Other notable provisions of the bill include: 

  • Grants an additional $25 million per year in recurring funds to fund anti-abortion fake clinics from the General Revenue Fund to the Florida Department of Health.  

  • Prohibits state entities from assisting with out of state travel to get an abortion. 

  • Strips language from the statutes that refer to a right to an abortion as a constitutional right under Florida's Constitution. 

Extreme Gender Affirming Care Restrictions (SB 254)

By Senator Clay Yarborough and House Health Regulations Subcommittee/ Representative Randy Fine and Representative Ralph Massullo 


These bills continue a dangerous and ugly legislative trend that has emerged over the past few years — states are placing unnecessary and dangerous restrictions on health care services for trans adults, trans youth, and penalizing parents for trying to do their best for their children. 

This bill is out of touch and discriminatory. It is not based on research or evidence-based health care practices.  

Transgender, nonbinary, and gender-nonconforming people, like everyone else, have a fundamental need for quality health care and deserve to be treated with dignity and respect.

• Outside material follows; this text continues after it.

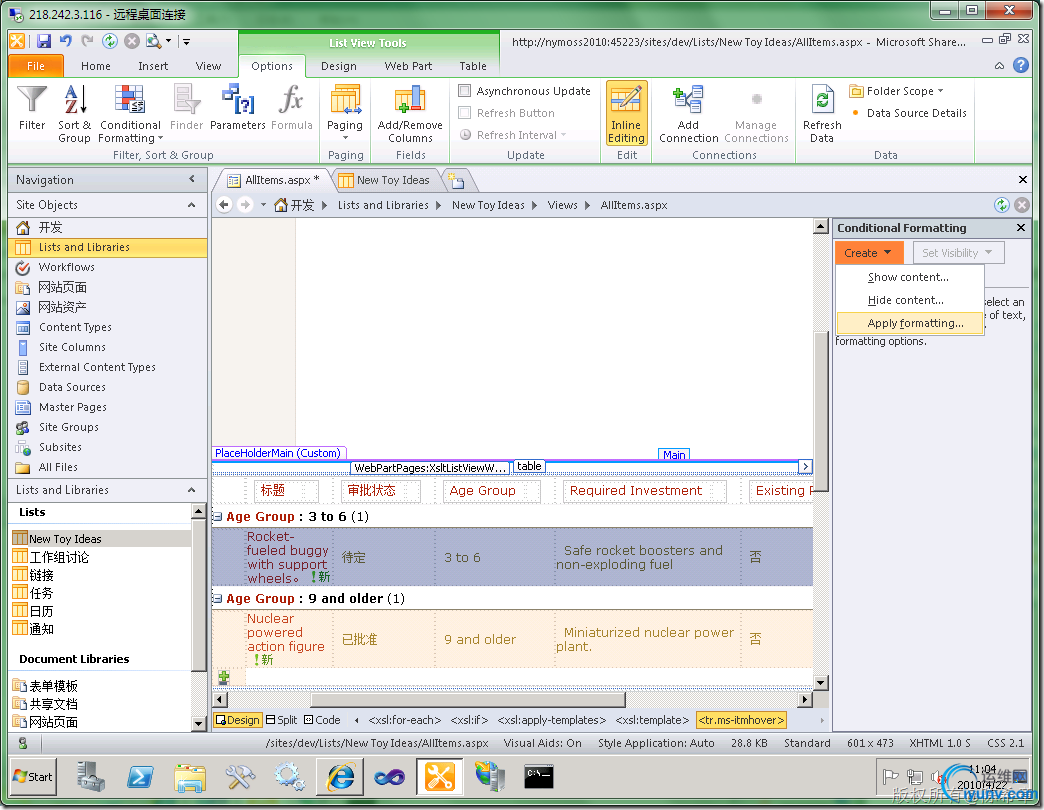Viewport: 1044px width, 810px height.
Task: Select Master Pages in navigation
Action: 72,407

The unfortunate reality is that, in addition to the economic and geographic barriers many people face when seeking health care, gender-nonconforming people face additional, unique challenges when it comes to getting the care they need. 

The Breakdown:  

SB 254 bans gender-affirming care for minors and places severe restrictions on GAC for adults: 

  • Physician-only requirement for providing gender affirming care 

  • Requires that the first time a new medication is prescribed, it must be in person (not via telehealth)

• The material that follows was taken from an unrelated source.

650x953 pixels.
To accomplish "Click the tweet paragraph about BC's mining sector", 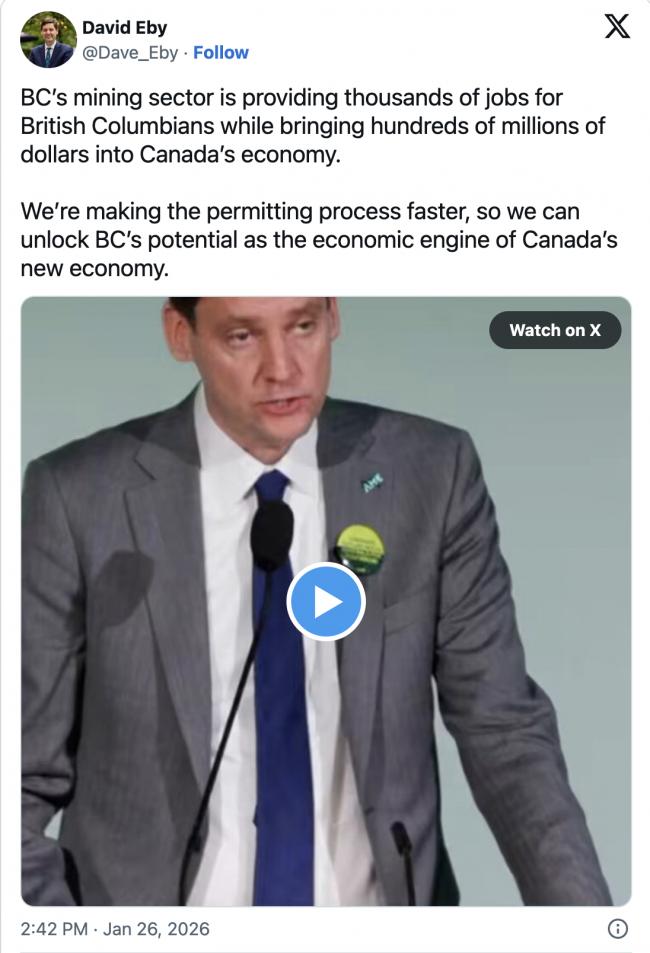I will (313, 126).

  • Creates criminal and professional penalties for providers who violate the (harmful and unnecessary provisions in the) statute 

  • Expands civil liability for gender affirming healthcare providers 

How an Idea Becomes Law in Florida

  1. Legislators or other interested parties have an idea which is brought to the attention of the proper individual, i.e., the legislator.
  2. A bill is drafted and filed by either a Senator or a House member. A bill should always have a “companion” bill. That is, if a bill is filed in the House, a bill of the same or similar nature is also drafted and filed in the Senate.
  3. The bill is then assigned to one or more committees, depending upon the content of the bill (e.g. Education Committee, Appropriations Committee, Finance and Tax Committee, etc.).
  4. Bills approved in a committee are reported out to the next committee(s) of reference.
  5. After passing its committees, the bill goes to the floor of the House and Senate for further action. Further amendments can be made on the floor of the House or Senate.
  6. After a bill passes one house of the Legislature, it must proceed to the other, and the process begins all over. Committee hearings are held, amendments are proposed, the bill must be passed by the committee(s) of reference, and then the bill must be passed on the floor.
    • One house can simply adopt the bill that has already passed the other house.
    • Or Steps 5 and 6 may be repeated until the bills are passed in both houses in identical form.
  7. Once a bill has passed both houses in an identical form it proceeds to the Governor's office for their consideration.
    • The Governor can sign the bill, allow it to become a law without his signature or veto the bill.
    • If the Governor chooses to veto a bill, the Legislature can overturn the next time they meet by a two thirds vote of both chambers.
  8. Once the Governor signs the bill, or allows it to become law without their signature, the bill becomes law and is enforceable upon its effective date.

    • If a bill doesn’t make it all the way through this process before the end of session, that bill dies and must begin the process anew the next year.